TREATING THE DYNAMICS OF HIV-ASSOCIATED NON-HODGKIN LYMPHOMA: A MULTIFACTORIAL NURSING APPROACH. Keli Elizabeth Gaines, RN, BSN, and Mikaela Olsen, RN, MS, OCN®, Sidney Kimmel Comprehensive Cancer Center at Johns Hopkins Hospital, Baltimore, MD.

As the life expectancy of patients with HIV is prolonged, the incidence of noninfectious diseases such as B-cell lymphoma has risen dramatically. AIDS-related lymphomas are currently the cause of death for up to 20% of patients with HIV. Although the prognosis is generally poorer than for those patients with similar cancers who have not been diagnosed with HIV, survival has improved significantly with the introduction of highly active antiretroviral therapy (HAART).

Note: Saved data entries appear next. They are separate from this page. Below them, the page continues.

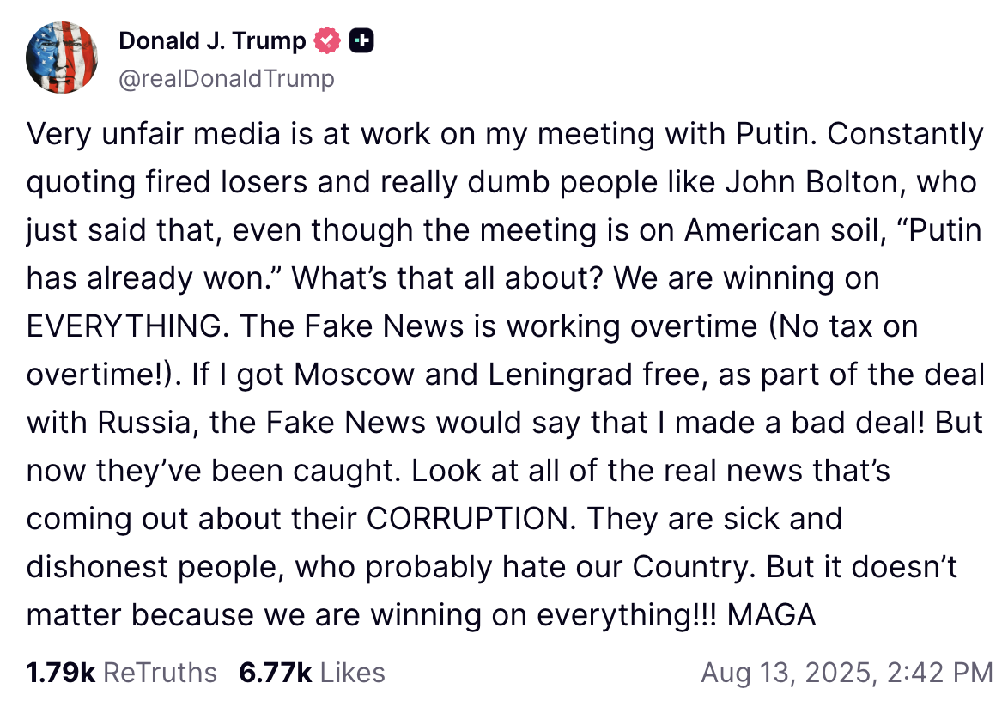Click the 2:42 PM time text
1008x701 pixels.
(940, 674)
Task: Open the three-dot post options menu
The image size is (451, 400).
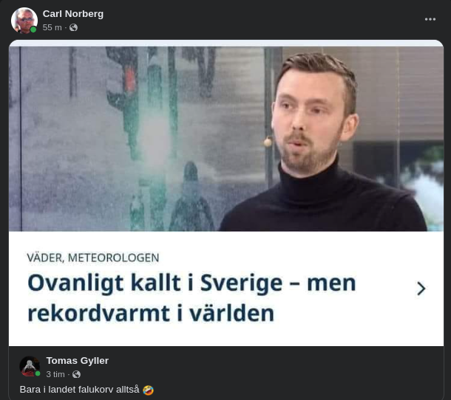Action: pos(430,19)
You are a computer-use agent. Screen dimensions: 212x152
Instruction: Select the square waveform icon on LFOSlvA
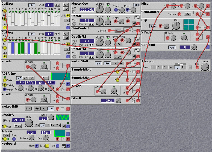58,125
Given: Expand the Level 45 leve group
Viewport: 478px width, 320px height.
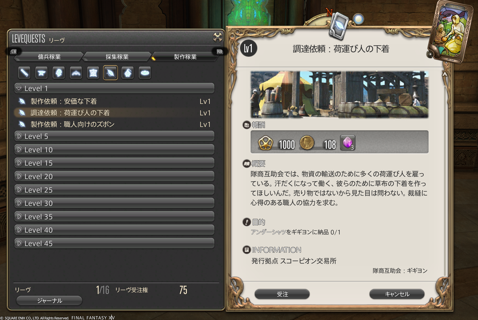Looking at the screenshot, I should point(114,243).
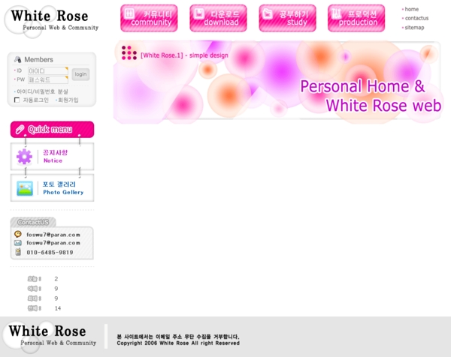Click the 회원가입 sign-up link

point(68,100)
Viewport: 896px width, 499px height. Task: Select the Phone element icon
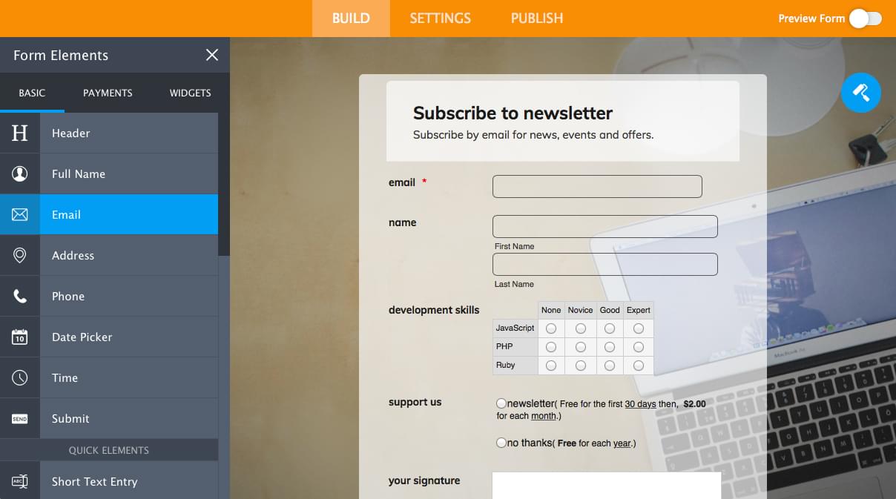click(20, 296)
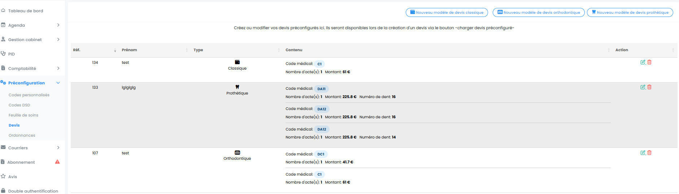679x194 pixels.
Task: Create Nouveau modèle de devis orthodontique
Action: click(x=539, y=12)
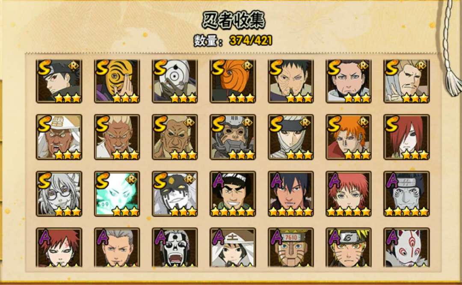This screenshot has height=285, width=462.
Task: Select the yellow spiral-masked ninja portrait
Action: point(117,81)
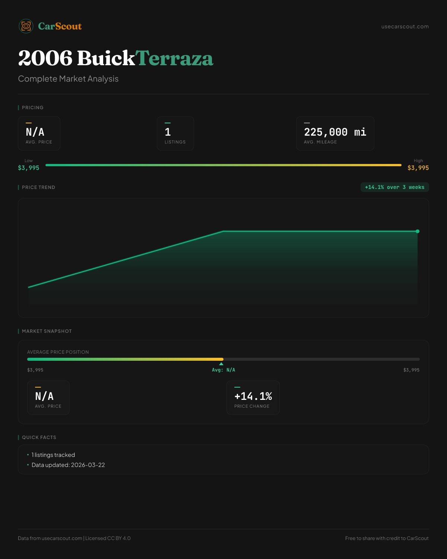This screenshot has width=447, height=559.
Task: Select the Listings count card
Action: coord(175,133)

In HIV patients in which the CD4 cell count declines to <200/mm, a noninfectious complication, such as non-Hodgkin lymphoma, becomes more prevalent. Specific factors have been determined to be associated with shorter survival rates specific to HIV-associated B-cell non-Hodgkin lymphoma. Clinical factors such as CD4 cell count, disease staging, Karnofsky scores </= 70%, and elevated lactic dehydrogenase (LDH), determine which specific biotherapy and or chemotherapy agents are prescribed for this patient population. The treatment, toxicity management, and nursing care of these patients are unique. Oncology nurses must understand the correlation of CD4 cell counts in direct relation to disease progression, disease staging, Karnofsky scores, and elevated LDH. Clinical challenges such as severe myelopsuppression, opportunistic infections, HAART administration, drug interactions, tumor lysis syndrome, and CNS involvement are often present in this patient population.

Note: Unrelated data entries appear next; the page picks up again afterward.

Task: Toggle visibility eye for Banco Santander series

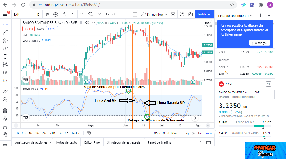Action: pos(87,22)
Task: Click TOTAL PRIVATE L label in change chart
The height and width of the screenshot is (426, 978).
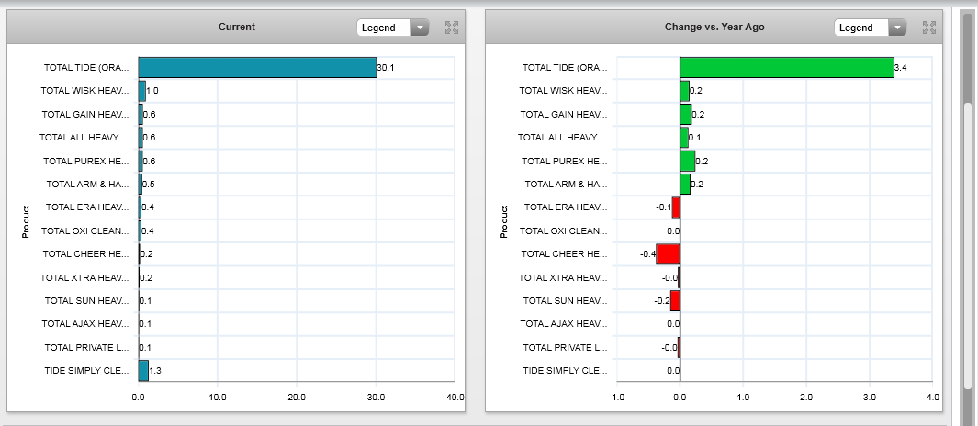Action: pos(565,347)
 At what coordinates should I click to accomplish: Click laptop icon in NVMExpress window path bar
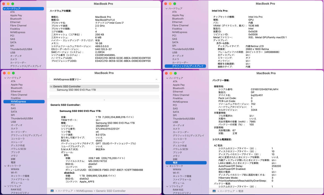pos(52,191)
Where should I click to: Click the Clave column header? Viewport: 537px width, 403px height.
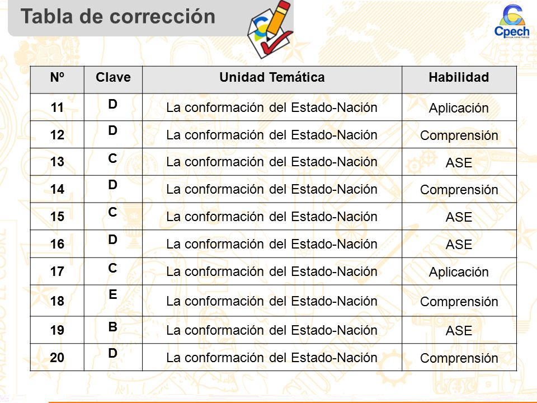pos(114,77)
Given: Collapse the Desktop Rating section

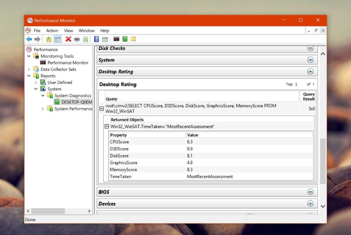Looking at the screenshot, I should tap(311, 71).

The clinical presentation of HIV-associated non-Hodgkin lymphoma, current treatment regimens, HAART, and associated toxicities will be reviewed in this presentation. In addition, specific nursing assessment criteria and related interventions will be detailed in order to prepare a nursing plan of care for the management of this emerging subset of non-Hodgkin lymphoma patients.

An increased understanding of this patient population and their specific care needs will enhance symptom management goals, assist with early identification and intervention of patient symptoms, and thus improve quality of life.

To ensure excellence in patient care and symptom management, providers caring for this specific population of non-Hodgkin lymphoma patients must be knowledgeable and receive frequent updates regarding changes in this field. This presentation will be published in order to update oncology nurses in this field.